Things change. It hasn’t been that long ago that basketball poobahs considered raising the basket to counter the increasing size of players. But soon settled instead on the three-point shot to open the court. It’s not exactly ancient history that the NFL literally moved the goalposts—from the front to the rear of the end zone—to offset the escalating length and accuracy of kickers. Then moved the scrimmage line back for extra-point attempts.

Long, long ago, pitchers were a mere 50 feet from home plate. Foul balls didn’t count as strikes. Batters were allowed four strikes and weren’t awarded a walk until the ninth ball. As recently as 1969, the strike zone was shrunk—from top-of-the-shoulder, bottom-of-the-knee to armpit and top-of-the-knee—and the pitcher’s mound was lowered by five inches.

All manner of inconsistencies forever persist in baseball—odd-shaped playing fields that turn long outs into homers; the thin air of parks at altitude that add distance to fly balls; “the wind blowing out” in Chicago’s Wrigley Field. With the pitcher’s mound an additional foot distant from home plate, will that tamper with the physics of when curveballs break on their way to the batter? Will it physically wear down pitchers attempting to get their fastballs through that extra foot before the batter can react?

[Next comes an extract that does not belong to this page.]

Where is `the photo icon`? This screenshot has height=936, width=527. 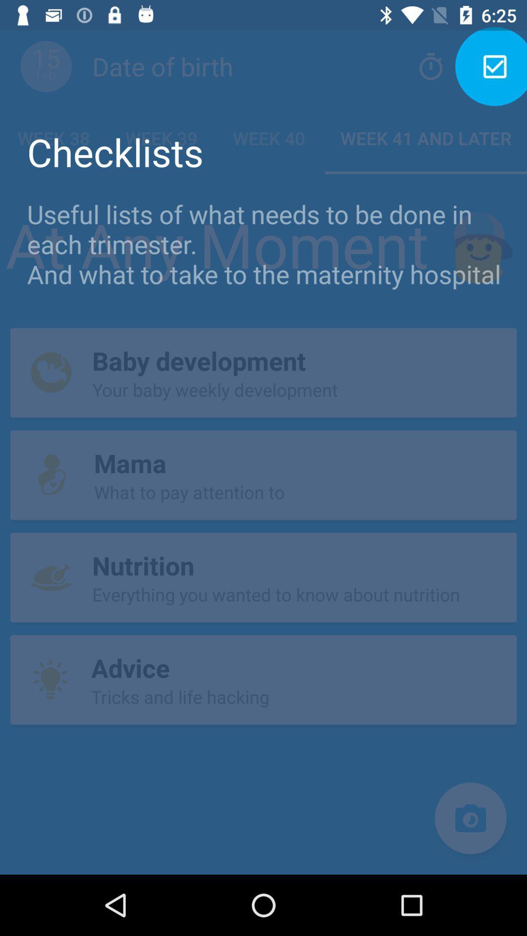
the photo icon is located at coordinates (469, 818). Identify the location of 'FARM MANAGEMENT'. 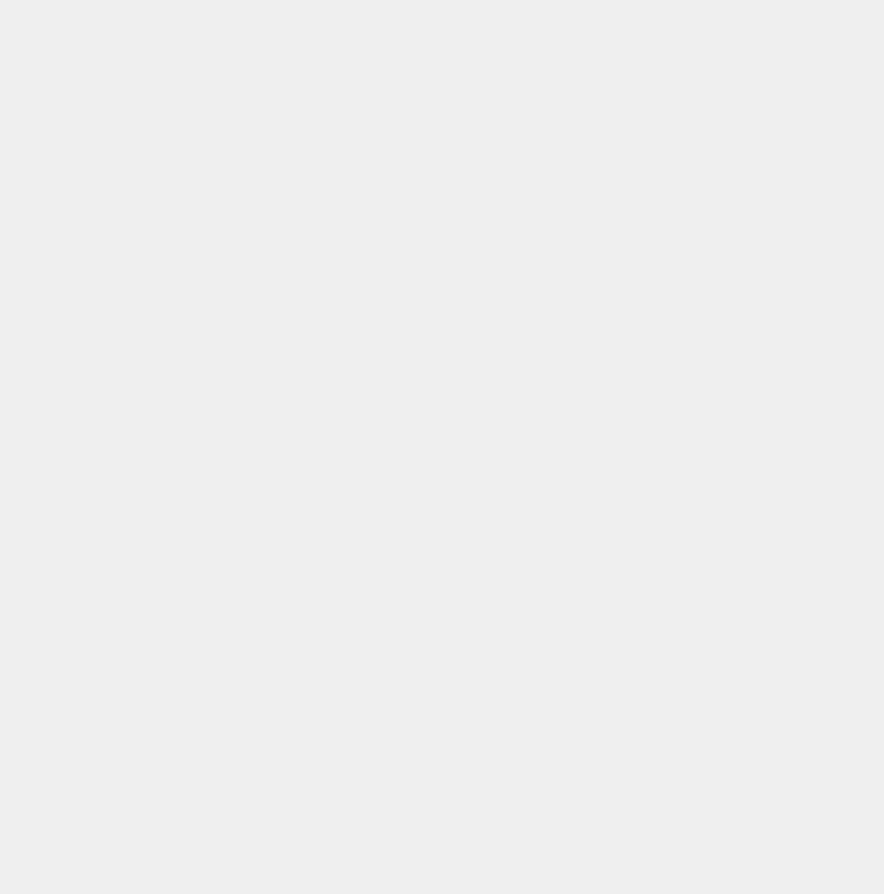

In 2008, there was a rumpus over Japanese pitchers claiming to throw a revolutionary “gyroball,” which was said to change directions horizontally and therefore bring an entirely new challenge to hitters. But David Coburn, head of the research department at Popular Mechanics, whose editors had released a book explaining why a curveball curves, wrote that the gyroball was “The Bigfoot of baseball, an urban legend born in a Japanese lab and racing across the Internet…either the first new pitch in nearly four decades or a complete and total sham.”

The pitch hasn’t been heard of since.

Will the 61-foot, six-inch pitcher-to-hitter dynamic ruin careers? Save baseball? Mean anything at all? Will some sub-committee on analytics—part of a committee on velocity, rotation, launch angle and tobacco-chewing—be able to recommend parameters that are beyond reproach by any athlete, fan, manager, GM and owner?

Robert Adair, the Yale professor who authored “Physics and Baseball,” once gave me this definitive answer to these related matters: “Seeing as how I’m one of them, I would say that if you want something really stupid, get an intellectual to tell you about it.”

Because, what it all will boil down to is players—pitchers and hitters, within the prescribed rules—just doing what they do best.